Getting Started

This tutorial walks you from a fresh account to a running PyTorch training job on the Slices AI infrastructure. It uses a single running example throughout: training a ResNet-18 on CIFAR-10.

By the end you will have:

  • verified GPU access interactively in JupyterHub,

  • submitted a non-interactive batch training job via the CLI,

  • and retrieved the results from shared project storage.

Note

How the system works in one paragraph. The Slices AI infrastructure runs your code inside a Docker container — a self-contained bundle that includes the OS, CUDA toolkit, Python, and all your libraries. You pick a pre-built image (for example, one that already contains PyTorch), attach persistent storage volumes for your data and checkpoints, and specify the command to run. The system schedules the job on a GPU node, runs it, and stores the output. Nothing is installed interactively at runtime; your environment is fully defined by the image you choose.
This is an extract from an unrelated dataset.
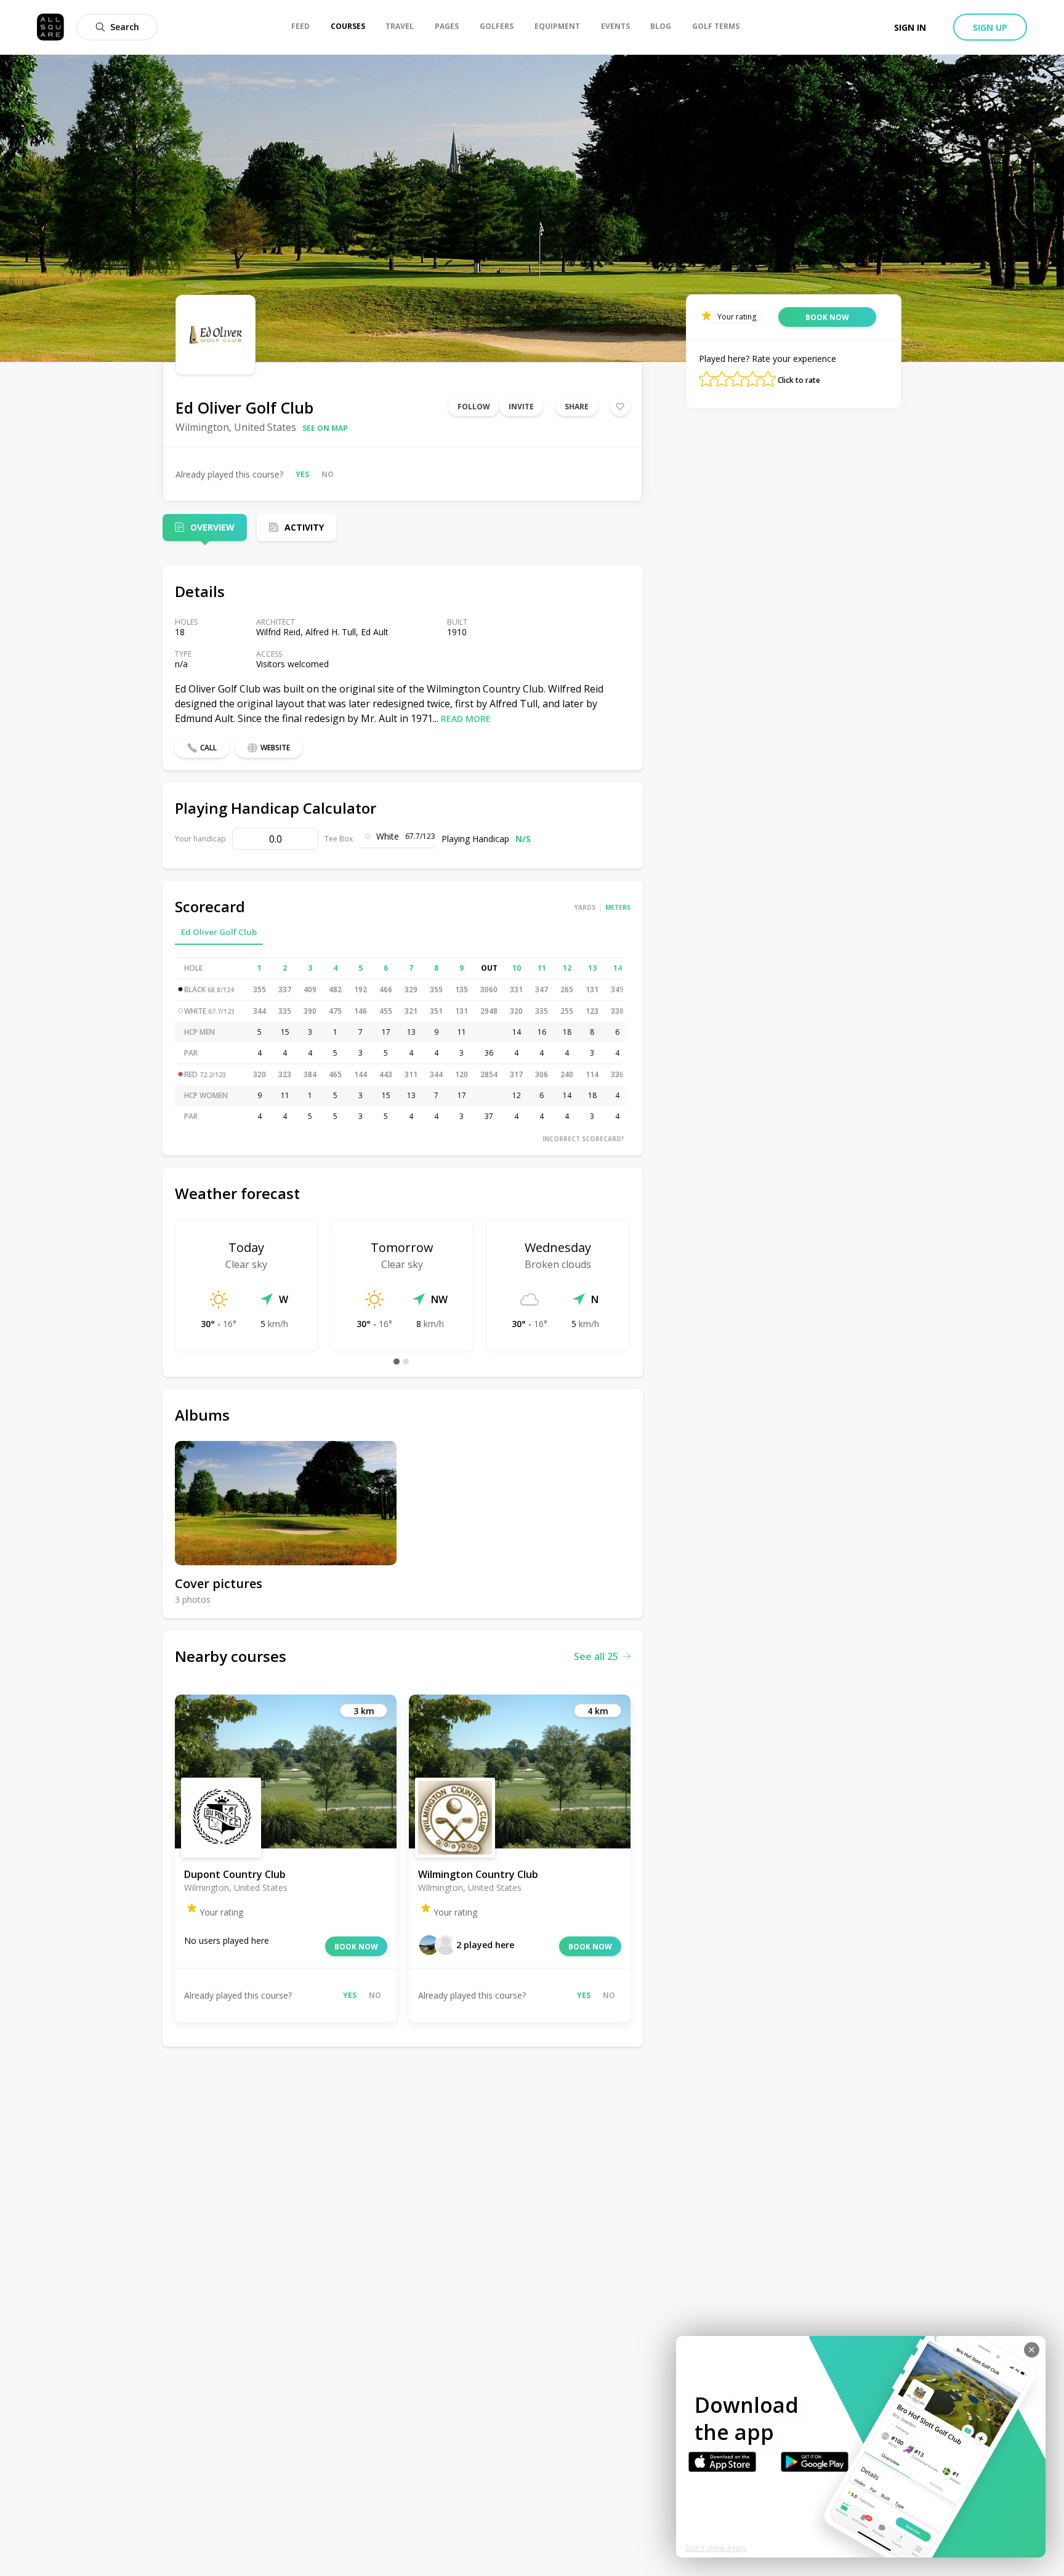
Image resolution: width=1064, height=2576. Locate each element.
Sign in (910, 27)
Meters (618, 907)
New to Docker? This is explained in more detail in the concepts page.

Step 1 — Get a project

The Slices AI infrastructure requires you to be a member of a project on the Slices Portal.

  • Request a new project (e.g. a project dedicated to your PhD research), or

  • Request to join an existing project if you are collaborating with others.
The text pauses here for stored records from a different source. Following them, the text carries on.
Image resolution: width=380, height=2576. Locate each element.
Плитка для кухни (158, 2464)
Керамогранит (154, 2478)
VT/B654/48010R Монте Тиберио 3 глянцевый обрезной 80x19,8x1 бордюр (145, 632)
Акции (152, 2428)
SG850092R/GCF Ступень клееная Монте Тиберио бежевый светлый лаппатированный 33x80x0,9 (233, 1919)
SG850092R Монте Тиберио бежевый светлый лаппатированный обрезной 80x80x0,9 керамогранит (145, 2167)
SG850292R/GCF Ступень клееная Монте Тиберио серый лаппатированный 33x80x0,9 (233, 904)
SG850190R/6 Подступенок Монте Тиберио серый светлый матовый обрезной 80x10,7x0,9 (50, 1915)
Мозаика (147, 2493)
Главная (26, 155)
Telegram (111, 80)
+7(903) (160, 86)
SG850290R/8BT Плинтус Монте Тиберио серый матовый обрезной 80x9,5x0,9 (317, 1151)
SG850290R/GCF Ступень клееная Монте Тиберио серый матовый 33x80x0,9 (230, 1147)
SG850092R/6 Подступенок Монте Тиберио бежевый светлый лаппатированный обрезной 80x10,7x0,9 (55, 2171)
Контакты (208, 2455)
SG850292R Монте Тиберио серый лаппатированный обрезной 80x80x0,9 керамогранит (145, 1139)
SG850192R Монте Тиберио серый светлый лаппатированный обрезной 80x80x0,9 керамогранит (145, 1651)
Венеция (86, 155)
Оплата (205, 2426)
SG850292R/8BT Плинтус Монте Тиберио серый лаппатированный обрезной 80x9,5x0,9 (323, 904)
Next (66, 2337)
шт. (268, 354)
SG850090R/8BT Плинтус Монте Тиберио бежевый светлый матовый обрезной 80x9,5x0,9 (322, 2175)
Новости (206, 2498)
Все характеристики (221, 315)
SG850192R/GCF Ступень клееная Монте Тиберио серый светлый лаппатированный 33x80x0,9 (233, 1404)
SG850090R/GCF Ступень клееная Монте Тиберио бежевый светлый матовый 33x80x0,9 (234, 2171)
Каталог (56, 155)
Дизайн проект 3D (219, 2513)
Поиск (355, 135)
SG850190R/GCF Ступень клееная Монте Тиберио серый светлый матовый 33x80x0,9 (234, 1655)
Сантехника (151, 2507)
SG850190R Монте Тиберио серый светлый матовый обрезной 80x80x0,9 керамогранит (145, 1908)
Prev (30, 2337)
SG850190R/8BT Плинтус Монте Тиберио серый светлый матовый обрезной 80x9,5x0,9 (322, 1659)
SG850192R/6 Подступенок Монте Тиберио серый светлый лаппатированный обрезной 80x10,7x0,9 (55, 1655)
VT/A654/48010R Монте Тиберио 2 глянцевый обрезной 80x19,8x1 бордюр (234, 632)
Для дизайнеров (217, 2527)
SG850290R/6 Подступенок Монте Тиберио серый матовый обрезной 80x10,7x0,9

Each project gets its own separate storage on the Slices AI infrastructure that all project members share.

Step 2 — Explore the Slices AI infrastructure interactively with JupyterHub

Before writing a batch job, get familiar with the environment interactively. JupyterHub launches a notebook session directly on the GPU hardware — the same hardware your batch jobs will use — so you can prototype, inspect data, and iterate quickly without the submit-wait-check cycle.

  1. Go to https://jupyterhub.ai.slices-ri.eu and log in.

  2. On the spawn page, select:

    • Project: your project.

    • Docker image: PyTorch Stack - CUDA12 image (gitlab.ilabt.imec.be:4567/ilabt/gpu-docker-stacks/pytorch-notebook:cuda12.6-latest)

    • Resources: 1 GPU, 2 CPUs, 4 GB RAM.

    • Storage: mount /project_ghent (Ghent-based clusters) or /project_antwerp (Antwerp-based clusters). This persistent storage is where you will save scripts and outputs.

  3. Click Start.

  4. In a notebook cell, confirm that PyTorch can see the GPU you requested:

    import torch
    print("CUDA available:", torch.cuda.is_available())
    print("GPU name:", torch.cuda.get_device_name(0))
    

    Expected output:

    CUDA available: True
    GPU name: NVIDIA GeForce GTX 1080 Ti
    

    If CUDA available is False, double-check that you selected at least 1 GPU on the spawn page and that you used a GPU-enabled image.

  5. Try a minimal training step to confirm end-to-end GPU execution:

    import torch, torchvision, torchvision.transforms as T
    
    device = torch.device("cuda")
    model = torchvision.models.resnet18().to(device)
    x = torch.randn(4, 3, 224, 224, device=device)
    y = model(x)
    print("Forward pass shape:", y.shape)  # torch.Size([4, 1000])
    

    If this runs without error you have confirmed GPU access end-to-end. You can now close the JupyterHub session (File Hub Control Panel Stop My Server) and move on.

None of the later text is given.